For the purposes of the FDA SNI guidance, these companies appear to be acting as a repackager of unit-dose medication and, to properly follow the guidance, they may want to apply their own NDC to each single-dose unit and serialize them using the sNDC approach defined in that document (see my recent essay “Anatomy Of An FDA SNI”).  Applied to California, the sNDC’s on the single-dose packages could then easily be linked to the sNDC of the manufacturer’s multi-pack in the electronic pedigree.

Does the FDA SNI guidance example offer any good advice for repackagers to help them know how to comply with California?  Is the example in the FDA SNI guidance the only way for these companies to comply with the California pedigree law?  I don’t know.  Companies should review the source material, check with the California Board of Pharmacy and draw their own conclusions, but the example seems to make a lot of sense.

If you can think of other implications of the California pedigree law that are unique to repackagers leave a comment and share your thoughts.


One thought on “Repackaging Drugs Under A Serialization Regulation”

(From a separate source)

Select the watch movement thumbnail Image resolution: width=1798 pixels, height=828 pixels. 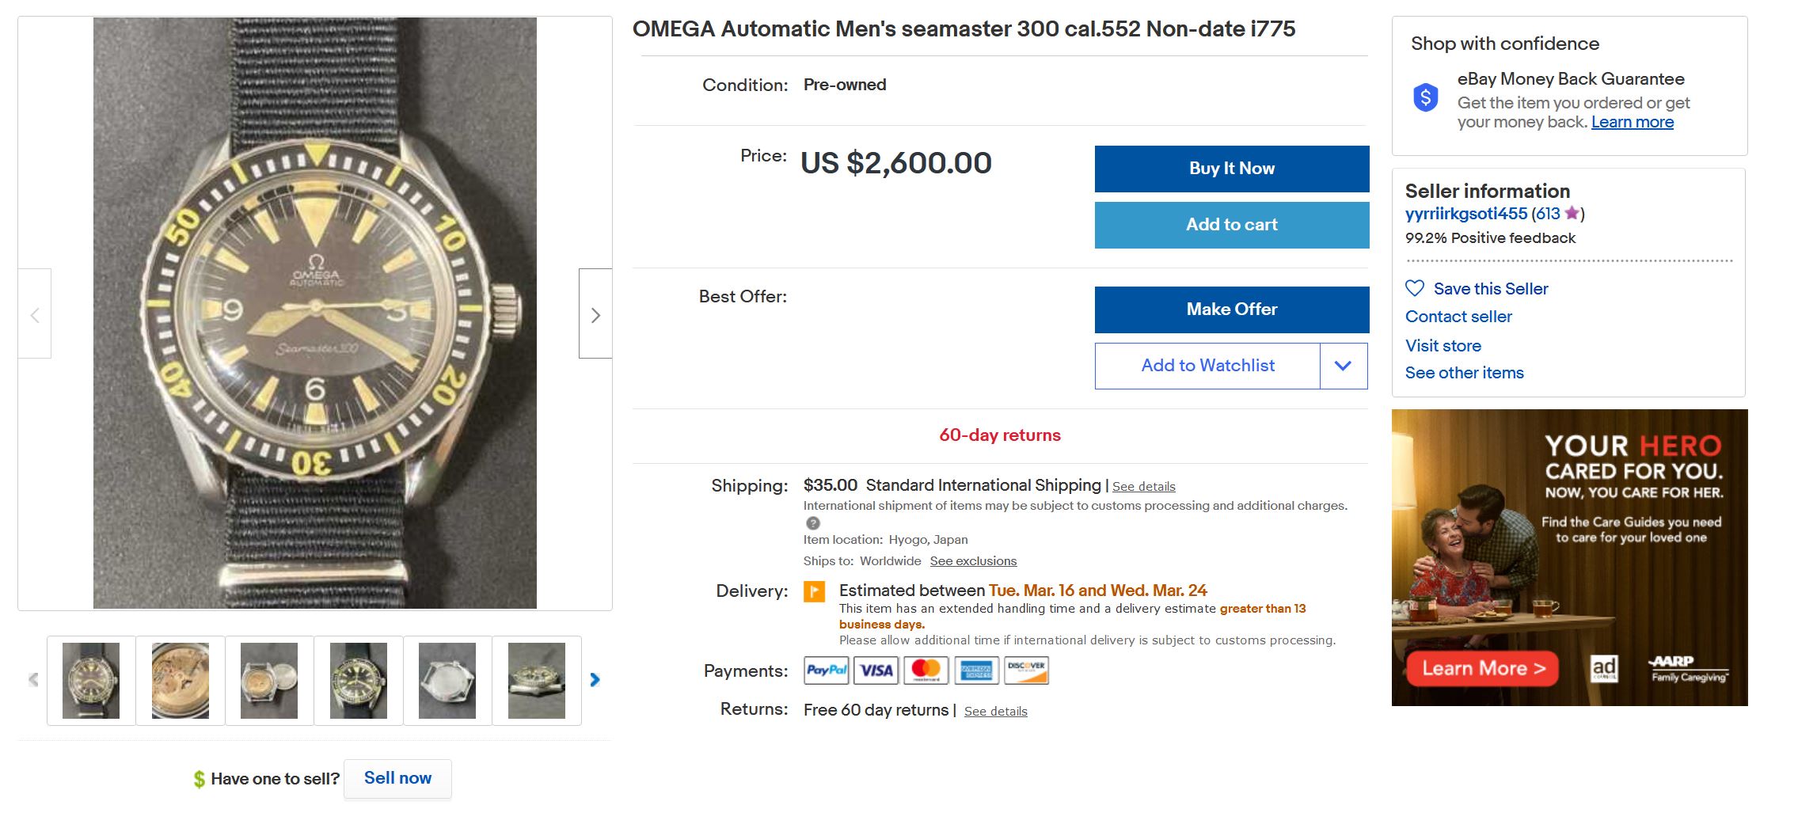[x=181, y=681]
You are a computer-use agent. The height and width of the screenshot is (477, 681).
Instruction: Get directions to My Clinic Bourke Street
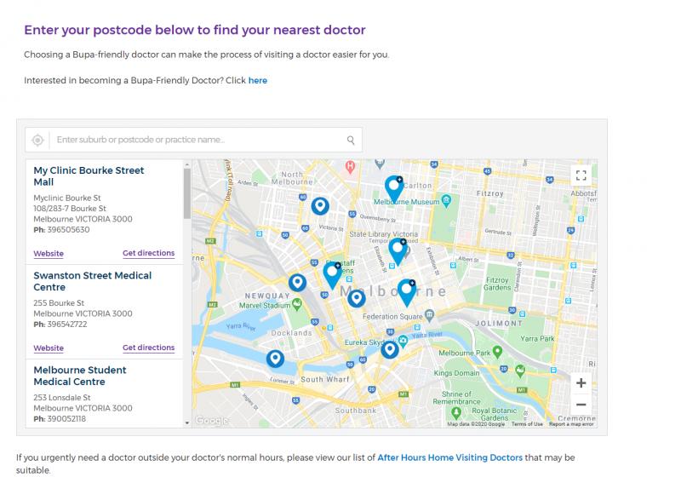pyautogui.click(x=148, y=253)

  1. Of interest to me is the niche market of unit dose “shared services” repackagers. They do not purchase of sell medication, they perform a service, unit dose repackaging, for the hospital pharmacy. The hospital pharmacy buys the drugs, is invoiced for the drugs and pays for the drugs – all from their normal supply chain. They either ship, or have the wholesaler/distributor ship the drugs to the service provider. The shared service provider does the unit dose repackaging as directed by the hospital pharmacy. The shared service repackager is registered and regulated via the FDA (typically as a manufacturer).

    So how does serialization play into this scenario? Prior to unit dose repackaging, the drugs are purchased and thus removed from the supply chain and will never re-enter the supply chain. They are not sold in unit dose form as the hospital pharmacy buys the drug and then pays for the service side in a separate invoice?